## PROBLEM DESCRIPTION
The listing below holds a line with "Leesburg (34, 1966)" and a line with "Screenshot is 863x2576.". Reproduce those two lines exactly, plus everything between them.

Start of SUPPLIED MATERIAL

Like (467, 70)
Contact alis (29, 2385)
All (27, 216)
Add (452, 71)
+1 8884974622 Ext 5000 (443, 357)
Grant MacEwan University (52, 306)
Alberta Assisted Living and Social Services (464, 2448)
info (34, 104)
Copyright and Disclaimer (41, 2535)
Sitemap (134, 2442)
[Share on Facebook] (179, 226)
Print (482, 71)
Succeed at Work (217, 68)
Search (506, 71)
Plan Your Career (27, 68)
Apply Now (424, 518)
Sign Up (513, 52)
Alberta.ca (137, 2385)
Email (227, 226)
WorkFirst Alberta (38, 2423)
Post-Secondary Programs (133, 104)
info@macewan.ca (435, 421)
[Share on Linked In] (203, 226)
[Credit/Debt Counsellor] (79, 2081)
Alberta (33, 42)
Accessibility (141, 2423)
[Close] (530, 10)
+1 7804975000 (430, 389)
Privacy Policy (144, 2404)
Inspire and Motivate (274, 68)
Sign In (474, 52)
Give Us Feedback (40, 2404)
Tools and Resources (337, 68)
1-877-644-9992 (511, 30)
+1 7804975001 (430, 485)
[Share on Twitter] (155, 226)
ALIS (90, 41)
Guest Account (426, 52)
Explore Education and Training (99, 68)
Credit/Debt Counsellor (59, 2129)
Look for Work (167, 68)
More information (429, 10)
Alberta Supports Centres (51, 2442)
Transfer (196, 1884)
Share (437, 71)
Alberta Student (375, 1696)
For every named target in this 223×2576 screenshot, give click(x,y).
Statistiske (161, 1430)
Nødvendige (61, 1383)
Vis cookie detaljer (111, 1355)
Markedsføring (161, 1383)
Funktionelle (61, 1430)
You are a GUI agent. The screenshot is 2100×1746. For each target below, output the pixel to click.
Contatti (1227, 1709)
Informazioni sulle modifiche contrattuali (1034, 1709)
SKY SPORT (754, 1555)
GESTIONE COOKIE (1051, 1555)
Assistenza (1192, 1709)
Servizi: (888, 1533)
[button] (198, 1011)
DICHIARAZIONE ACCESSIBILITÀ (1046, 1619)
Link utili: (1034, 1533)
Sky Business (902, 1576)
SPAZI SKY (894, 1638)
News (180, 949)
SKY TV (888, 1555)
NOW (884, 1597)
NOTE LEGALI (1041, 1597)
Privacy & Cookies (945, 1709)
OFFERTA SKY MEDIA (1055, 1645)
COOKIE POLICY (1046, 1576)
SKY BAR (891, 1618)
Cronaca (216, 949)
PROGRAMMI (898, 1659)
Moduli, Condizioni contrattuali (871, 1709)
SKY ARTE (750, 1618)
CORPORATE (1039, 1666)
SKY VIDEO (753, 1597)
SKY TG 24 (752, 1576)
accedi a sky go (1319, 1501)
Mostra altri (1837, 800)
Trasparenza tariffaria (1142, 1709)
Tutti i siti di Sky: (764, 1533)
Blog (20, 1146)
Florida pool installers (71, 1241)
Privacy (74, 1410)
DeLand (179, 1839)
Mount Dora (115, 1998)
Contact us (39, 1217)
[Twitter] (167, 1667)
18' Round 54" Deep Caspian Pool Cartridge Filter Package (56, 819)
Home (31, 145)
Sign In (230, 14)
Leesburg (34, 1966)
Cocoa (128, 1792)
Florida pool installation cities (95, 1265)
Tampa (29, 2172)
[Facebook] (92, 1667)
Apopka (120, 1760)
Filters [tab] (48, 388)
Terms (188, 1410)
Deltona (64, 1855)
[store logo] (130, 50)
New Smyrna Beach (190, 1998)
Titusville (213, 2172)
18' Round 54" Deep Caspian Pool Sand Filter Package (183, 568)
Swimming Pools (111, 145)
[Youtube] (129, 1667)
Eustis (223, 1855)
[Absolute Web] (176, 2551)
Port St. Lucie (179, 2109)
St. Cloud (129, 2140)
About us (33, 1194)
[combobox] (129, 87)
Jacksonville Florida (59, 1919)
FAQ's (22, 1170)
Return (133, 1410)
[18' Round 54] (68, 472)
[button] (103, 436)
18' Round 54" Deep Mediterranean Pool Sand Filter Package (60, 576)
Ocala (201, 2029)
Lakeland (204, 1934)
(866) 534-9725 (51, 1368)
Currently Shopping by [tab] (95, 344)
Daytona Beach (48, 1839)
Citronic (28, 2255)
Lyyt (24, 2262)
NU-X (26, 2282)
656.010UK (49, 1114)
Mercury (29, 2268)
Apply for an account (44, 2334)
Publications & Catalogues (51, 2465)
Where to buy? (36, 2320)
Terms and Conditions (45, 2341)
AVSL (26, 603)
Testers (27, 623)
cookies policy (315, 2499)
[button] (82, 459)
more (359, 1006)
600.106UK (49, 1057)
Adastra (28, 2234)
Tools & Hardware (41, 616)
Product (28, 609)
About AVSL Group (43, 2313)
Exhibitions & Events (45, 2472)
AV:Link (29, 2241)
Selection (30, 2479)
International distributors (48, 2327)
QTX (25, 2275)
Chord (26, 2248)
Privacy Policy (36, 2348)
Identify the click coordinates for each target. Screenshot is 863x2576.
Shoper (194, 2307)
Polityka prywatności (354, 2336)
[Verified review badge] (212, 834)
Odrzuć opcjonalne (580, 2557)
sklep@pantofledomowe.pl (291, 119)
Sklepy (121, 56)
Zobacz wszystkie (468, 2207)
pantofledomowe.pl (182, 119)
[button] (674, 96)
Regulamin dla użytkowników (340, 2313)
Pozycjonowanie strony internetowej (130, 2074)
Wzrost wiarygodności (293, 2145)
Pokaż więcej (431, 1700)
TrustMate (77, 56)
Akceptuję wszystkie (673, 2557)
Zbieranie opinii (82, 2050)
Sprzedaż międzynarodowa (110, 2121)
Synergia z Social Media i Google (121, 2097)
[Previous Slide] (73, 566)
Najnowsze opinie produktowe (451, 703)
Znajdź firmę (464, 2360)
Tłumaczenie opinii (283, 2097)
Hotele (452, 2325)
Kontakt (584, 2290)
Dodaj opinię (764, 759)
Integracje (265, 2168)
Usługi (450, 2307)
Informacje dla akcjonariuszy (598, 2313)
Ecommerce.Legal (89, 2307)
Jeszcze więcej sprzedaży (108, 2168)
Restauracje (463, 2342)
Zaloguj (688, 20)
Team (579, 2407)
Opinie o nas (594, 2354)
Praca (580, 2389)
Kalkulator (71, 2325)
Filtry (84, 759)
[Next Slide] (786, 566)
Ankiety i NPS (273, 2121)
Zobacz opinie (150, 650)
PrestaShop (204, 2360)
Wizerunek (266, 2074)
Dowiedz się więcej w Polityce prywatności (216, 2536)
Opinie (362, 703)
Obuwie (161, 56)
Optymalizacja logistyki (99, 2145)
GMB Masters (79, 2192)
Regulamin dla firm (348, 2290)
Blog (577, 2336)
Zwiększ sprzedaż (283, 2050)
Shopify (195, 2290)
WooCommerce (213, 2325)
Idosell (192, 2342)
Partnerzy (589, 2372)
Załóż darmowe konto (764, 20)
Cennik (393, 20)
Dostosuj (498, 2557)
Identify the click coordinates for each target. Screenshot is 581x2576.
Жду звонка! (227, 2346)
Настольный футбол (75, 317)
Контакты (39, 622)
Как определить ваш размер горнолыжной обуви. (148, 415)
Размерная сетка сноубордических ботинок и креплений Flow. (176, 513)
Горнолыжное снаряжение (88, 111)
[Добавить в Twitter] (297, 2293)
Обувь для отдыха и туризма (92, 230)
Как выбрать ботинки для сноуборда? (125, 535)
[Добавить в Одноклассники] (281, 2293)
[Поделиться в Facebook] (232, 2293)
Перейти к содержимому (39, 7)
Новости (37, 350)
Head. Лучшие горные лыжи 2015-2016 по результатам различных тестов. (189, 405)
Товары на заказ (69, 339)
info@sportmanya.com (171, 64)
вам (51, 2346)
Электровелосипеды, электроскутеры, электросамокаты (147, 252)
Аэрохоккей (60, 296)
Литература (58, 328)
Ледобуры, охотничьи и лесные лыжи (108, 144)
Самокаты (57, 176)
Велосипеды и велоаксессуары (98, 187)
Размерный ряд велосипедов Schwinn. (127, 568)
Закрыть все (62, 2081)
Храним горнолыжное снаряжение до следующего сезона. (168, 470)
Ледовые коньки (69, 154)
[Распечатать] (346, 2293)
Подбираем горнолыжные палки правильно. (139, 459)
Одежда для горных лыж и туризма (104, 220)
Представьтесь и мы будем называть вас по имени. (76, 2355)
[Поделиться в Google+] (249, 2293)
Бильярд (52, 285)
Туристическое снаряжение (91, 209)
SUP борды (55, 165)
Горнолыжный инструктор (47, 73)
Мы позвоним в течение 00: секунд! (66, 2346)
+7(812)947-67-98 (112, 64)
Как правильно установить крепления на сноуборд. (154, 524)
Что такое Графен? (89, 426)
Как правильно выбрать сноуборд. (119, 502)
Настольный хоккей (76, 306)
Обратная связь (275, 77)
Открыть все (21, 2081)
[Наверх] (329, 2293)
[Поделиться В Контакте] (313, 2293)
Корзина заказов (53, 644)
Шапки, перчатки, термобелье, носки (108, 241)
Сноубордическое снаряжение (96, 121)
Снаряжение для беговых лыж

End of SUPPLIED MATERIAL

## ANSWER SECTION
Leesburg (34, 1966)
Cocoa (128, 1792)
Florida pool installation cities (95, 1265)
Tampa (29, 2172)
[Facebook] (92, 1667)
Apopka (120, 1760)
Filters [tab] (48, 388)
Terms (188, 1410)
Deltona (64, 1855)
[store logo] (130, 50)
New Smyrna Beach (190, 1998)
Titusville (213, 2172)
18' Round 54" Deep Caspian Pool Sand Filter Package (183, 568)
Swimming Pools (111, 145)
[Youtube] (129, 1667)
Eustis (223, 1855)
[Absolute Web] (176, 2551)
Port St. Lucie (179, 2109)
St. Cloud (129, 2140)
About us (33, 1194)
[combobox] (129, 87)
Jacksonville Florida (59, 1919)
FAQ's (22, 1170)
Return (133, 1410)
[18' Round 54] (68, 472)
[button] (103, 436)
18' Round 54" Deep Mediterranean Pool Sand Filter Package (60, 576)
Ocala (201, 2029)
Lakeland (204, 1934)
(866) 534-9725 (51, 1368)
Currently Shopping by [tab] (95, 344)
Daytona Beach (48, 1839)
Citronic (28, 2255)
Lyyt (24, 2262)
NU-X (26, 2282)
656.010UK (49, 1114)
Mercury (29, 2268)
Apply for an account (44, 2334)
Publications & Catalogues (51, 2465)
Where to buy? (36, 2320)
Terms and Conditions (45, 2341)
AVSL (26, 603)
Testers (27, 623)
cookies policy (315, 2499)
[button] (82, 459)
more (359, 1006)
600.106UK (49, 1057)
Adastra (28, 2234)
Tools & Hardware (41, 616)
Product (28, 609)
About AVSL Group (43, 2313)
Exhibitions & Events (45, 2472)
AV:Link (29, 2241)
Selection (30, 2479)
International distributors (48, 2327)
QTX (25, 2275)
Chord (26, 2248)
Privacy Policy (36, 2348)
Identify the click coordinates for each target. Screenshot is 863x2576.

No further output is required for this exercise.